5 – Voting Rights (and Board Seats!)
That a Series A lead investor will receive a board seat is a given, but custom voting rights giving the Series A Board Member the right to veto day-to-day transactions, employee hires, etc., shows mistrust in the company’s leadership and existing board. I always push back on voting rights that misalign interests or shift power dynamics between the company and investor, or on the Board.

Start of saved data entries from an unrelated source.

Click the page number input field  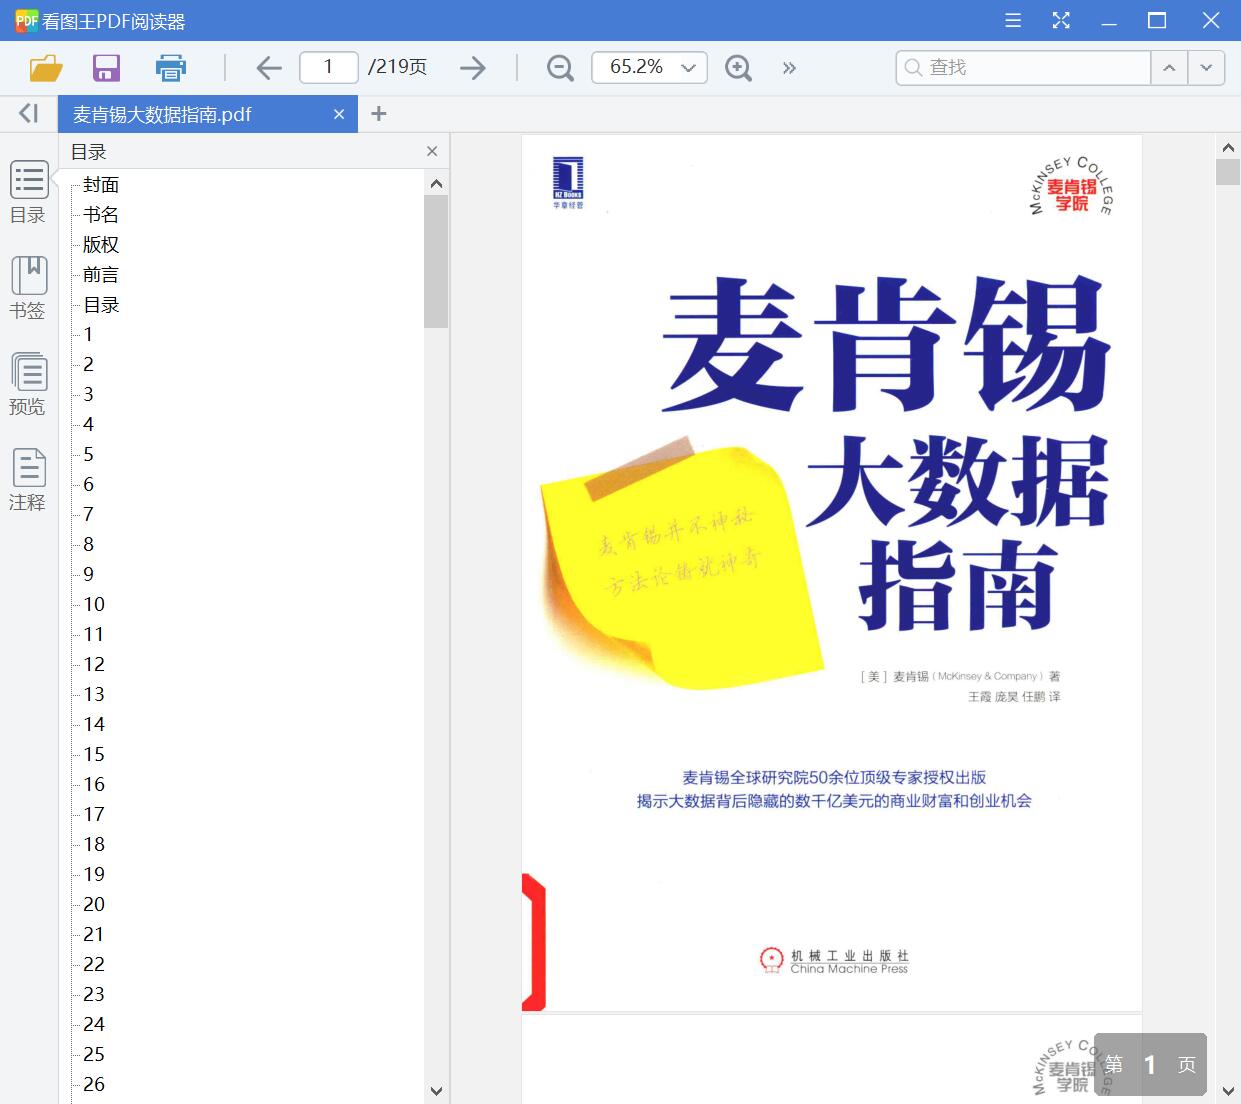[x=328, y=67]
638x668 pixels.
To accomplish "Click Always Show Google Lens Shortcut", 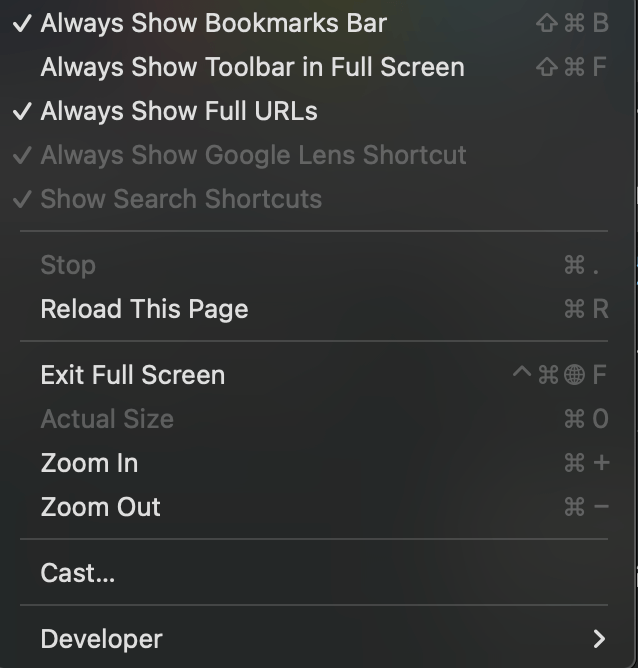I will [x=253, y=155].
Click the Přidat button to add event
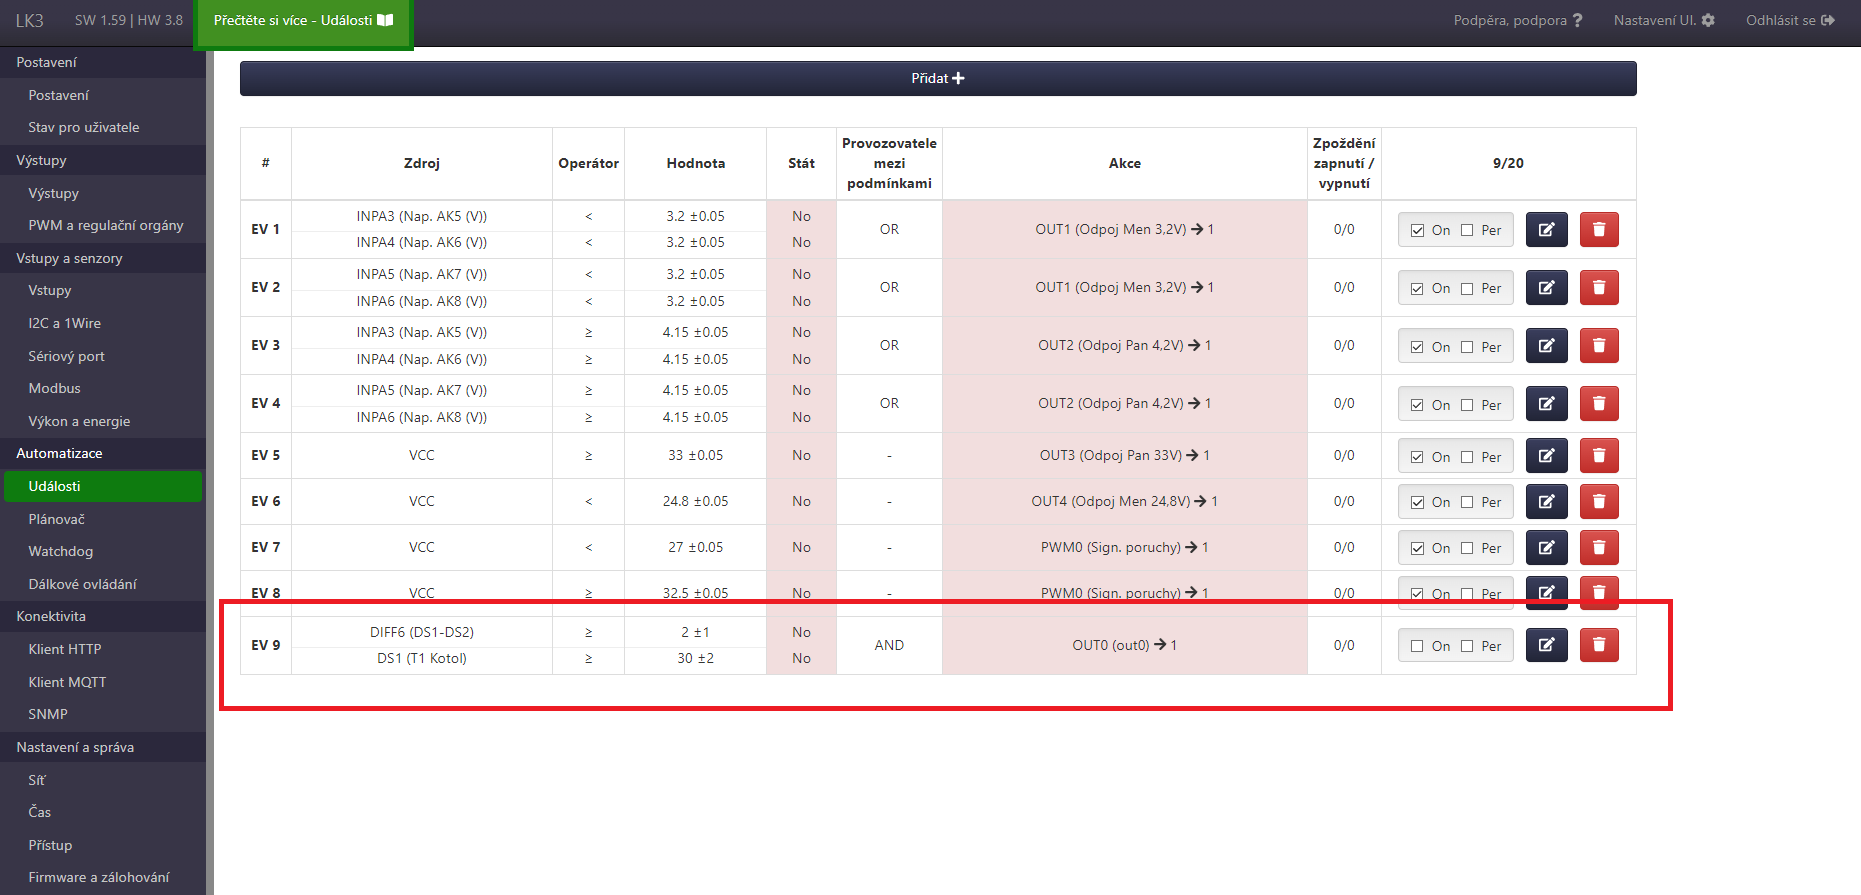This screenshot has width=1861, height=895. pos(937,78)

Also to look out for: Protective Provisions and “Matters Requiring Preferred Shareholder Approval.” I’m increasingly seeing investors–in cannabis businesses and elsewhere–seek the right to veto any transaction of total value exceeding X dollars, which I’m seeing as low as $50,000. This threshold for investor involvement is low enough to capture employee hires, purchase of equipment, and standard business partnerships. Wrangling shareholder signatures is not how company leadership should be spending their time, or holding up deals. At most, companies should agree to a higher dollar threshold or types of transactions, and board approval.
Why the First Terms Matter the Most
If you’re raising your first round (likely a Series A) it’s important to note that the rights you grant to investors now will form the basis for all subsequent rounds. This means that the Series B investors will seek equivalent rights as the Series A investors, and so on. If offered only inferior rights, they may seek a discount on valuation to compensate for this imbalance. All in all, if you’re considering equity financing to fuel the growth of your business, then the time to learn the terms is now–before you meet with investors and before you put together your first Series A term sheet. You certainly should not be “learning on the fly” over the course of your Series A round. Your investors will know the terms they want, and you should understand how the terms work and what will work for you.